Friday, 10 May 2013

Whats the difference between change and improvement in general practice?



#GPFUQ 17 Why does so much change in NHS cause worse care? It creates a constant struggle against difficulties which would not exist without the change.


#GPFUQ 18 Whats the difference between change and improvement in general practice? Quality. If you want to improve, not just makes changes you must ask and answer the basic quality questions before you plan any change.

This is  ‘continuous quality improvement’. The five basic questions you need to ask (and answer) when you try to improve something are: 

1.            What are you trying to achieve?
2.            What do you currently know about the subject?
3.            How will you know if you have been successful? i.e What are the success criteria?
4.            What can you actually do (with the resources you've got) ?
5.            How and when will you continue this cycle of action, question and feedback?

#GPFUQ 19 What do you need in a good health service? Easy access, low cost and high quality

#GPFUQ 20  What should GPs trying to achieve?  Make your organisation provide higher quality at lower cost and make the practice systems better and easier to use. 

#GPFUQ 21 Who achieves high quality GP? The best practices usually have a mix of one or more of three cultures.  
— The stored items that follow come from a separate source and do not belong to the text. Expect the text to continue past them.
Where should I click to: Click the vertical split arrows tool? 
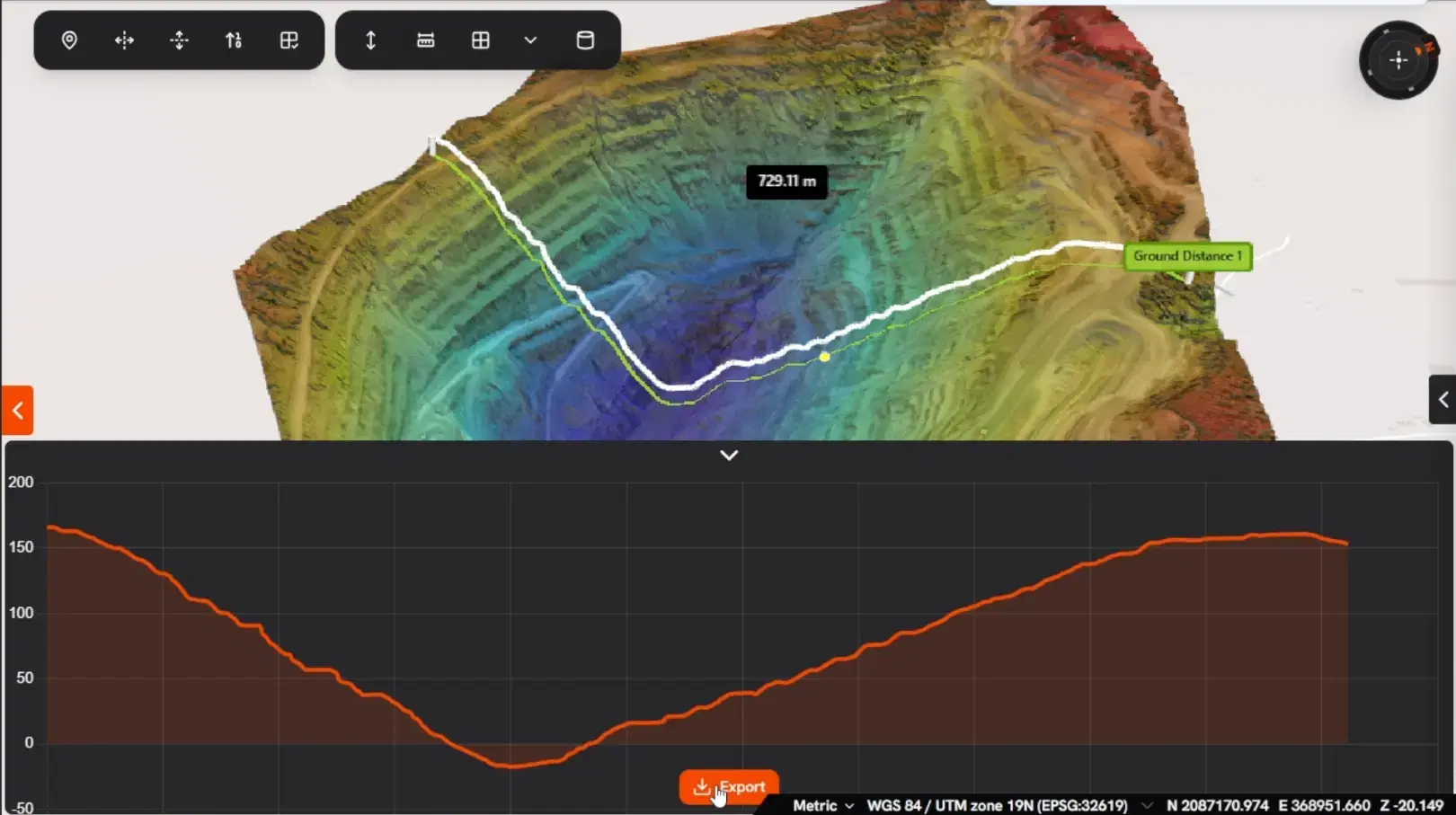pyautogui.click(x=179, y=40)
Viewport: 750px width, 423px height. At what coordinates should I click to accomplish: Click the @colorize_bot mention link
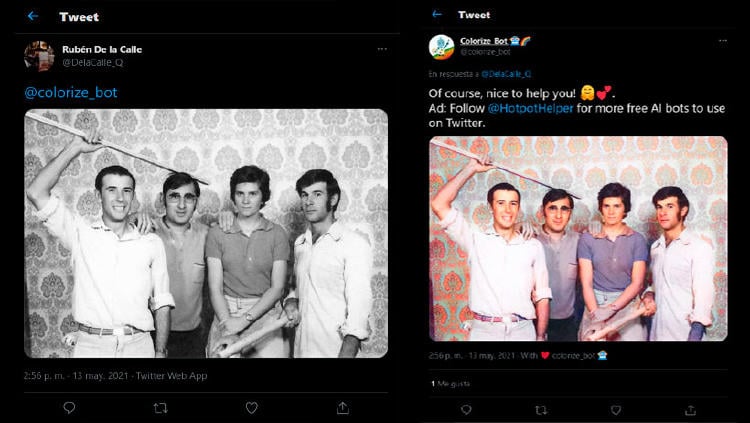click(71, 92)
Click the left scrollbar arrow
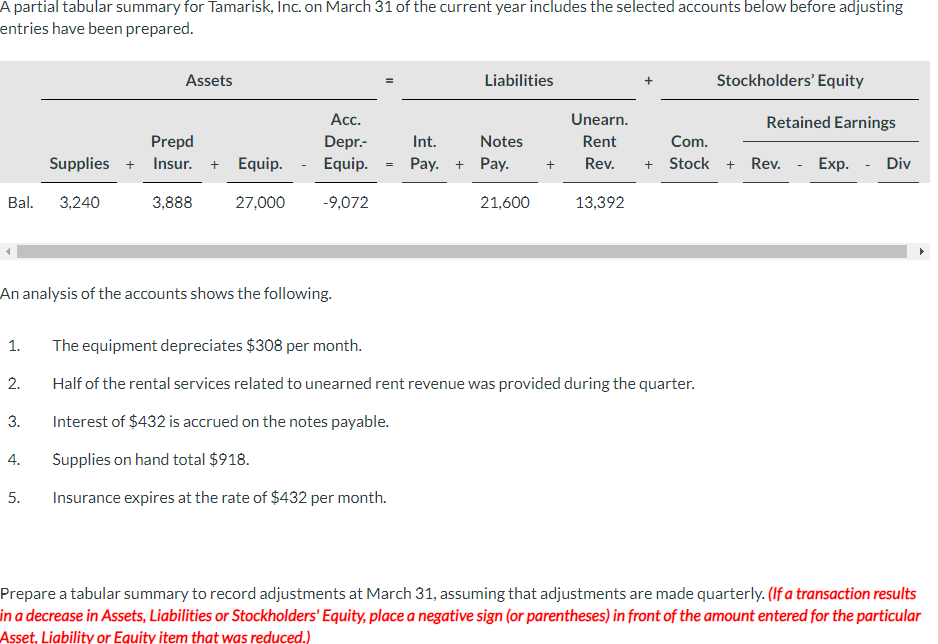 click(8, 251)
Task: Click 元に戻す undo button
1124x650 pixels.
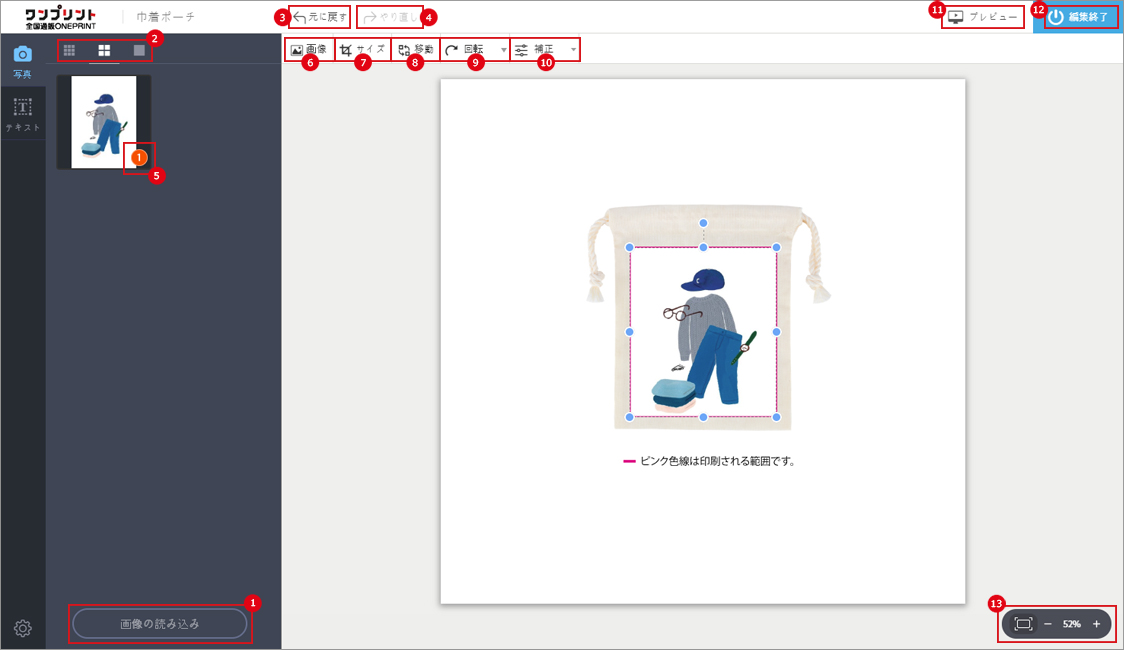Action: (320, 17)
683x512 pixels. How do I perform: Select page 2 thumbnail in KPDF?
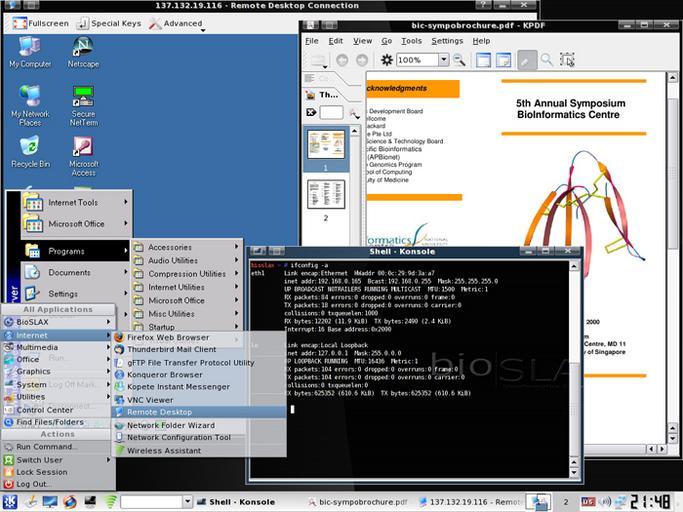click(325, 194)
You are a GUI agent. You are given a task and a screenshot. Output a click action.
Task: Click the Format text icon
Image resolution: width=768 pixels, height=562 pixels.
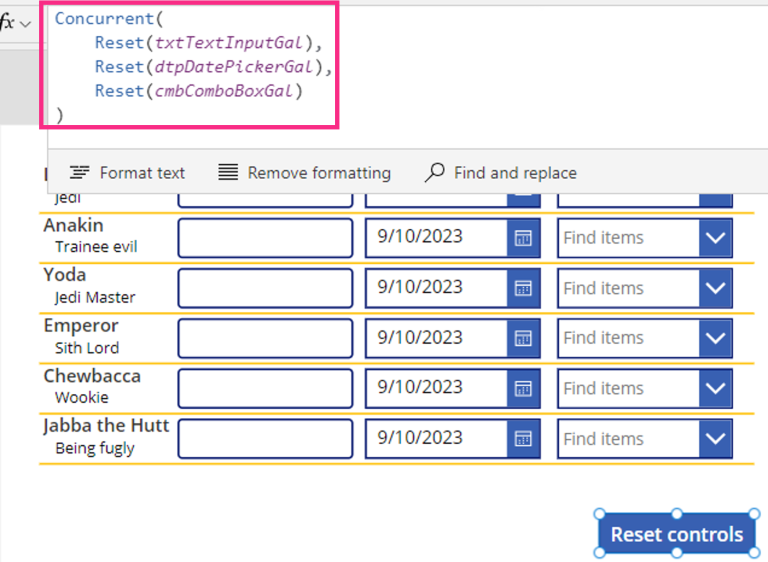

1. The enthusiasts are the early adopters of new ways to practice. They are technophiles. There is usually a GP who looks for high quality care and efficiency. These enthusiasts find new ways to practice and often speak in terms of the time it takes to get something done. They are innovators and can change practice quickly and easily and stimulate practice wide improvement as change champions. 
2. The motivators put extra effort into motivating and enabling staff to play important roles in improvement efforts. Strategies include a GP promoting importance of new activities in conversations and behaviour, meetings to check feedback, progress and make plans, work with practice staff to select indicators for improvement and designed activities to achieve improvement, and quarterly half day meetings when the practice was closed dedicated to making improvements. These practices have more mixed feelings about software than the technophiles. 
3. Lastly there are the businessmen – practices take a business approach shaped by customer services and risk management. They organize special service in the form of focused management clinics, hiring staff as needed. Problem-focused clinics (e.g. diabetes, hypertension) are designed to provide comprehensive, competitive, guideline-adherent care convenient for the patient and ensure that the doctor has done everything possible to manage care. Lead doctors delegate care management responsibilities to staff and provide regular supervision, such as weekly care coordination meetings between nurses and doctors. They redesign delivery systems to support the special services. They conduct point of care tests and use in house lab so that test are available for the patient when they attend. 

A mix of all three works best.


#GPFUQ 22  Why do we need bad GPs? Look around if you can’t see any bad GPs maybe its you.
See also https://www.bmj.com/content/370/bmj.m3415/rr-2


#GPFUQ 23 How to make quality GP?  Improve all the time, define the problems, challenge others, share knowledge, respect others opinions.

These are the Toyota principles for creating  a high quality organisation? The culture needed promotes the organisation to:
Improve all the time; improvement is a continuous process, it's never complete. 
Define the problem rather than produce solutions; go to the source or find the facts. 
Challenge others; problems create the need to improve. 
Share knowledge; teamwork makes improvement more efficient and effective 
Respect other opinions; if two people always agree, one of them is superfluous.

#GPFUQ 24 Whats the reality of quality improvement? Constant effort with occasional success and frequent failure. 
Andrew Perrin summed up the reality of quality improvement when he was quoted in the New York Times talking about how his University planned to reverse grade inflation and make grades more meaningful.  ‘Its going to be modest and nowhere near enough to correct the problems, but its our judgment that it’s the best we can do now’.